Die Verantwortlichen für Schüleraustausch und Pflege der Partnerschaft sehen keine Beeinträchtigungen durch den Brexit.
- Schüleraustausch: Seit einigen Jahren wird laut Jennifer Beck vom Hochrhein Gymnasium in Waldshut versucht den klassischen Schüleraustausch zu Lewes wieder aufzunehmen. Dieses Jahr fand zum vierten Mal mit Schülern der Klasse 7 eine Fahrt nach Südengland statt. Sie wurden dort in Brighton, also unweit von Lewes, in Gastfamilien untergebracht. Jeder Schüler wird in Lewes einem englischen Schüler zugeteilt, mit dem er dann einen Schultag und die Freizeit verbringt. Den Rest der knapp einwöchigen Fahrt füllen Ausflüge in die Region und nach London. "Zum zweiten Mal kommt dieses Jahr im Juli eine kleine Schülergruppe der Lewes Priory School zu uns, die einen deutschen Schüler zu Besuch hatten", zeigt sich Jennifer Beck erfreut. Sie betont zudem, dass die Fahrten weiterhin unabhängig vom Brexit durchgeführt werden. Auch der Schulleiter Lothar Senser sieht hier keine Auswirkungen.

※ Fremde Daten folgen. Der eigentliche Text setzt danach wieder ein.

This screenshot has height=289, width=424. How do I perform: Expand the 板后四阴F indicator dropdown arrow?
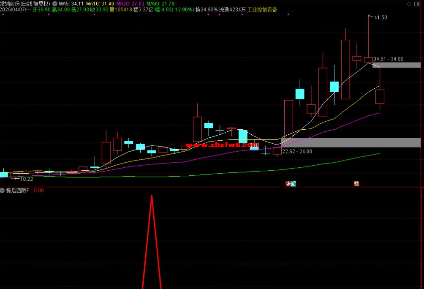pyautogui.click(x=3, y=191)
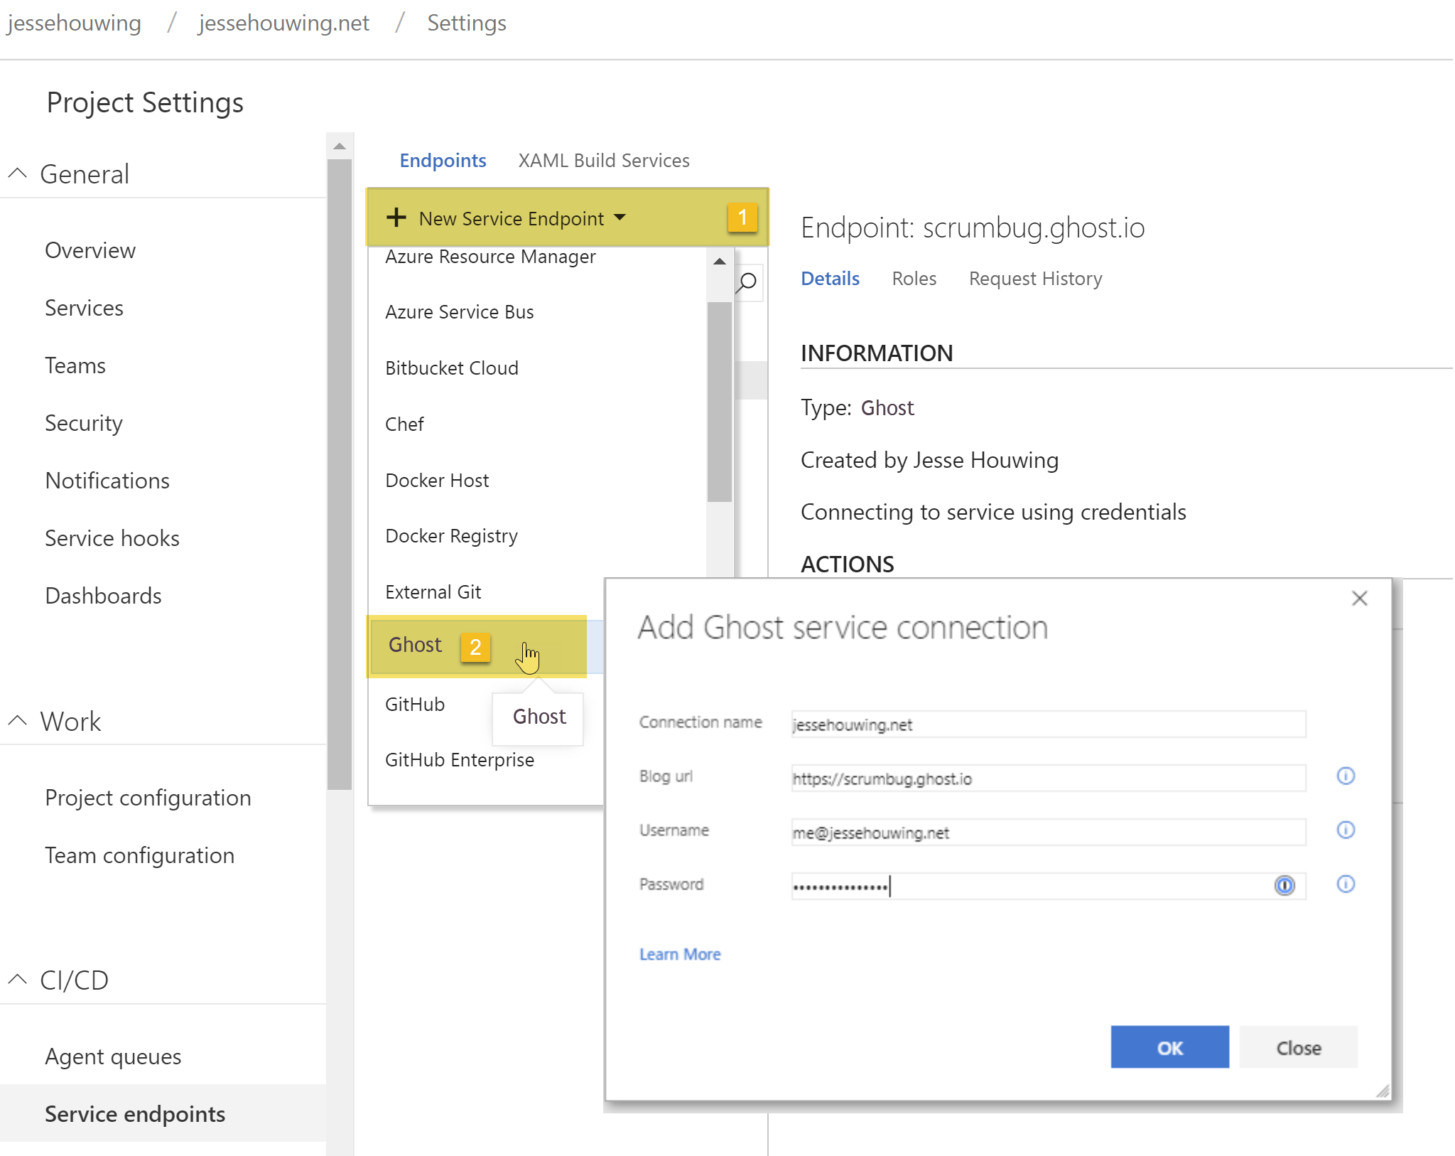Click info icon beside Blog url field
1455x1156 pixels.
click(1346, 776)
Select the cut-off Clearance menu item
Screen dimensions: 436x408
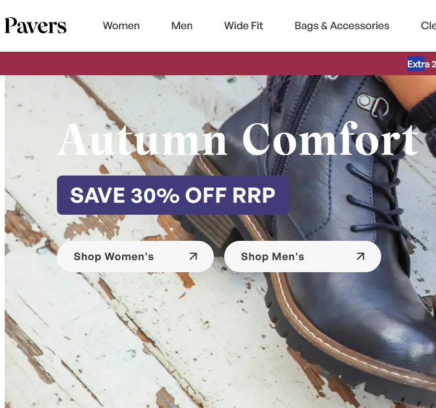tap(428, 26)
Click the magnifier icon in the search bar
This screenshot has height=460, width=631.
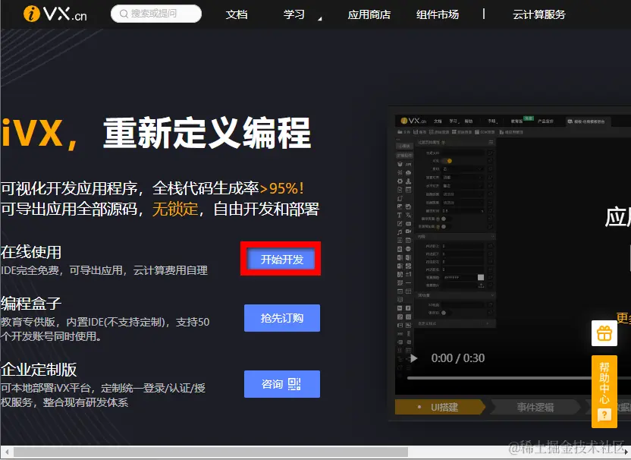124,14
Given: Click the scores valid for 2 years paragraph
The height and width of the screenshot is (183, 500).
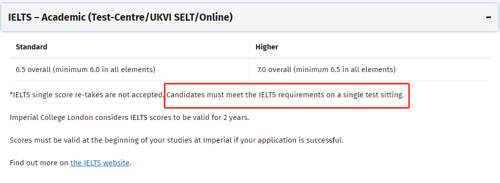Looking at the screenshot, I should click(129, 117).
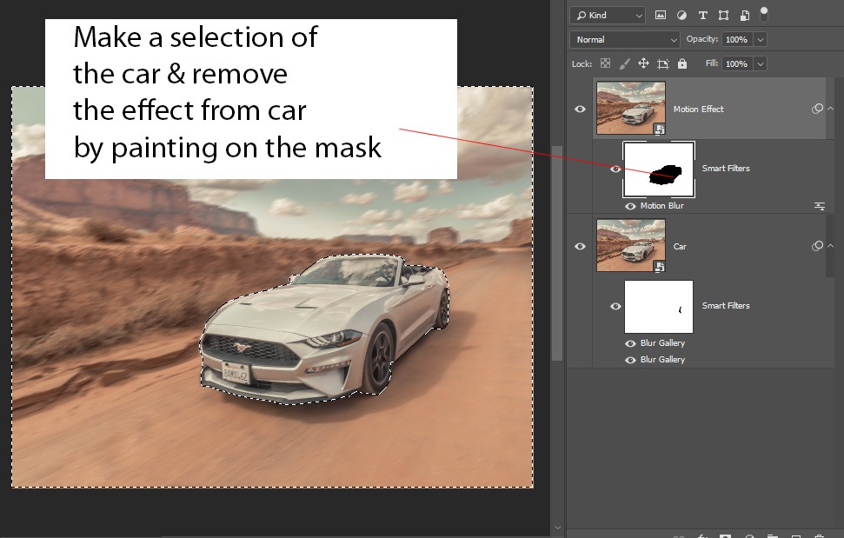Toggle visibility of the Car layer
The height and width of the screenshot is (538, 844).
tap(580, 247)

- Stadtverwaltung: Die Städtepartnerschaft zwischen Waldshut-Tiengen und Lewes funktioniert laut Kulturamtsleiter Hartmut Schölch viel auf Vereinsebene, wodurch sich tiefe Freundschaften entwickelten. Schölch ist sich sicher: "Diese Krise schweißt die befreundeten Vereine noch näher zusammen, anstatt der Beziehung zu schaden." Er sieht höchstens geringe Auswirkungen bei der Zollabfertigung. Die Partnerschaft wird weiter gepflegt: Dieses Jahr hat der englische Künstler Keith Pettit eine Skulptur für das 750-jährige Jubiläum in Schmitzingen angefertigt, welches Anfang Juli auf dem Wendeplatz am unteren Ortseingang errichtet wird. Nächstes Jahr wird er eine Ausstellung im Schloss Tiengen haben. Nach dem Treffen auf der Chilbi in Waldshut werden die Narrenzunft und die Waldstadtfäger im Herbst beim Umzug mitlaufen.
- Freundeskreis: Auch Markus Schmitt vom Freundeskreis Blois-Lewes betont die vielen persönlichen Beziehungen nach Lewes. "Europa geschieht im Austausch von Menschen und nicht nur politisch." Er ist der Meinung, dass der Brexit das Interesse der jüngeren Generationen für Europa weiter entfachen könnte und so auch der Schüleraustausch vermehrt Aufwind erfährt. Die Tendenz bestehe auf jeden Fall.